_Text segment_
■ ■ ■ ■

There will be a debate in Ireland on its long-standing tradition of military neutrality, the Taoiseach has said.
Ireland has been neutral since the 1930s, including throughout the Second World War.
However, Micheal Martin stressed his country is not politically or morally neutral on the Russian invasion of Ukraine.
He said the “turning upside down” of the order by Russian president Vladimir Putin and increasing cyber threats – including a major cyberattack on the Irish health service last year – should be reflected on in the longer term.
“My view right now is our focus is, and the people united on this, is to make sure that there is a speedy response from the European Union on all of the issues that require a such speedy response,” he told the BBC.
“We’re not a military power in that sense, what Ireland does best is on the humanitarian side, and on the peacekeeping side. Those are our strengths.
“The bottom line now is that we need to keep a unified focus within Ireland on the Ukrainian situation and what we do best.
“One cannot, in the middle of a crisis, change a long-held policy overnight.”

■ ■ ■ ■

_Collected data_
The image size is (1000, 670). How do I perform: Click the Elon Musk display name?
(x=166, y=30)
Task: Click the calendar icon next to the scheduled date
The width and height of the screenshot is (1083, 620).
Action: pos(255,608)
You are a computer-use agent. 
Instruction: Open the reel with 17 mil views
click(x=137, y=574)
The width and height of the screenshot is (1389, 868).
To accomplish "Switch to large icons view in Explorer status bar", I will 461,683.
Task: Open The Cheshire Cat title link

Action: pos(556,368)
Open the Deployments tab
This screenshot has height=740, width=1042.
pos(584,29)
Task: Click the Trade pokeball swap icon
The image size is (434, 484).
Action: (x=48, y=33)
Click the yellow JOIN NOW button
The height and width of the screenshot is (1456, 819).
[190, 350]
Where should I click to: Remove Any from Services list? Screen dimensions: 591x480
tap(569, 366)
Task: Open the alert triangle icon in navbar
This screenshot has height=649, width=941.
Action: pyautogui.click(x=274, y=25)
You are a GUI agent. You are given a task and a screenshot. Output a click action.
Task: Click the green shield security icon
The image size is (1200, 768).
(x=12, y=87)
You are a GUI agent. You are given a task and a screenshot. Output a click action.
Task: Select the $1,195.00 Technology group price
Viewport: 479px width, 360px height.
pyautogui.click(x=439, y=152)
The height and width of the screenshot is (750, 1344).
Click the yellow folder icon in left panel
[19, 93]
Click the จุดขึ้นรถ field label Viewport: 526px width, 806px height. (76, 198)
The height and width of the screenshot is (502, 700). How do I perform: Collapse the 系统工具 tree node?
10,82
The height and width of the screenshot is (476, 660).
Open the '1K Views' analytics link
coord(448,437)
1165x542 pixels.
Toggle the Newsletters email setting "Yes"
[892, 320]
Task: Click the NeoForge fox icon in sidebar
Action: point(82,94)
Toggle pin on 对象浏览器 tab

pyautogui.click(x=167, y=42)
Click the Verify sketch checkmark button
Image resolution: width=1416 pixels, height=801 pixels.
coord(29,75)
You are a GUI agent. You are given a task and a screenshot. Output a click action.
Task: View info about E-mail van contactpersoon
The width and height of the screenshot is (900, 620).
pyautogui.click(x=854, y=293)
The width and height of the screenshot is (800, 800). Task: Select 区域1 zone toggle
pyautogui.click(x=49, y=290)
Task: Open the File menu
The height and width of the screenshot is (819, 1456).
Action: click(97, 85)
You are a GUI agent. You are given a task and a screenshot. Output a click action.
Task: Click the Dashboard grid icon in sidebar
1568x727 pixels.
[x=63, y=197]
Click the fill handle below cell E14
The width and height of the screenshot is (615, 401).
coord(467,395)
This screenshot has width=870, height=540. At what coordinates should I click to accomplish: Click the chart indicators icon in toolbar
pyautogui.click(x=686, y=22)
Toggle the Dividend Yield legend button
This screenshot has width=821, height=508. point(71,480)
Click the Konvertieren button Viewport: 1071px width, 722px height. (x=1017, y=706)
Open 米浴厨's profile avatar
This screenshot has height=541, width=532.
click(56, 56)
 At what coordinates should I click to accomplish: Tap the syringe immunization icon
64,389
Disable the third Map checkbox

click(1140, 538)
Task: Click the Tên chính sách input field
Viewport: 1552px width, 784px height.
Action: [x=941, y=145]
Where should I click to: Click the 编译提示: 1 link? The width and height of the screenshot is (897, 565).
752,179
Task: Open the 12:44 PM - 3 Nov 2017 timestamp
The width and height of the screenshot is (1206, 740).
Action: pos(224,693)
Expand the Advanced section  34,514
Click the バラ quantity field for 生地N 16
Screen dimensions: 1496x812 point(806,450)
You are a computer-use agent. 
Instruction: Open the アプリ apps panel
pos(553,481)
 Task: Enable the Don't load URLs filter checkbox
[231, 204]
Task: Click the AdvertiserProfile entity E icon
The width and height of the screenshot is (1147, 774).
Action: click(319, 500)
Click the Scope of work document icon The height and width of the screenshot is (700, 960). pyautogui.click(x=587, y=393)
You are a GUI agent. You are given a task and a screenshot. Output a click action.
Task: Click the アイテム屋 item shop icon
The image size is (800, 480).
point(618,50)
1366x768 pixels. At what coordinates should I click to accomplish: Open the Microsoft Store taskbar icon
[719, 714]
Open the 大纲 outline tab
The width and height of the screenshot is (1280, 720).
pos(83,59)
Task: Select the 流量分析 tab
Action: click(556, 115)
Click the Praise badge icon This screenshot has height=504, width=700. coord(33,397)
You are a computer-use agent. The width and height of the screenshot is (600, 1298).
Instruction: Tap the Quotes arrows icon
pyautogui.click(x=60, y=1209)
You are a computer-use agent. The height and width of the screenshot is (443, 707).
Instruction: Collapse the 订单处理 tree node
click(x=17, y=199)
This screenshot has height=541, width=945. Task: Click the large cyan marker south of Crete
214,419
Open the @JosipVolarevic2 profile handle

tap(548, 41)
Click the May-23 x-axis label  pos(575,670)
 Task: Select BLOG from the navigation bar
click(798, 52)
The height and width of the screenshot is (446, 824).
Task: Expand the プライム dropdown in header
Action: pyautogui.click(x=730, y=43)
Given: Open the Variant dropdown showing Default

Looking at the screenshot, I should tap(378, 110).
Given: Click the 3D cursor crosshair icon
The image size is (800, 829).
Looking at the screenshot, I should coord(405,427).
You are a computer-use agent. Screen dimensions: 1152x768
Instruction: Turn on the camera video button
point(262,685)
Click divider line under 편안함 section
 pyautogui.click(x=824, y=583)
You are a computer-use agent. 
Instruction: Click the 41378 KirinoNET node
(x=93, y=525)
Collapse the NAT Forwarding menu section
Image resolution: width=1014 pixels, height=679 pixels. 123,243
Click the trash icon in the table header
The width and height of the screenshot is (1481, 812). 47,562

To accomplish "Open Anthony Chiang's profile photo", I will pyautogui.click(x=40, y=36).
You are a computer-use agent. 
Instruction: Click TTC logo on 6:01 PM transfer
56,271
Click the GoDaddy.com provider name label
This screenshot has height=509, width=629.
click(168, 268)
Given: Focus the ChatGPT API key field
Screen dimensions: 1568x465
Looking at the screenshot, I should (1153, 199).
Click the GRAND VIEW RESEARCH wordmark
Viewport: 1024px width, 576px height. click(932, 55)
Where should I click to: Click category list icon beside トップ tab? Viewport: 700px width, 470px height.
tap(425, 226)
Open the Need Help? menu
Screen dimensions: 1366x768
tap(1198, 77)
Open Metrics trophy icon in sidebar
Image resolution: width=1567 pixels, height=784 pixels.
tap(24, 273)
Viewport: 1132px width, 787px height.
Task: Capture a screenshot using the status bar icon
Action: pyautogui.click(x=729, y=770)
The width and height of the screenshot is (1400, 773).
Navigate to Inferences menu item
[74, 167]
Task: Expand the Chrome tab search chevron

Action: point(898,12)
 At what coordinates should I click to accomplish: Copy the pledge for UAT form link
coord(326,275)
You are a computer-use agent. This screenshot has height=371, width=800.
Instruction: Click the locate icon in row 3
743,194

■ ■ ■ ■

_What to produce_
Pick up the article on Ireland's military neutrality after its final sentence and carry it forward.

_Output for this exercise_
Mr Martin said Ireland would reflect on the impact of Russian president Vladimir Putin’s actions in Ukraine.
“The order has been turned upside down by President Putin,” he said.
“We have to reflect on that as a country. We have to reflect on the cybersecurity threat. It’s not just conventional warfare, it’s the cybersecurity hybrid warfare. It has implications for the European Union, it has implications for Ireland in terms of our vulnerability.
“We had a major cyberattack on our health service last year in the middle of Covid, it was a very severe attack, the UK was very helpful to us, Poland was helpful to us.
“There will be a debate in Ireland but we don’t have time for it right now.”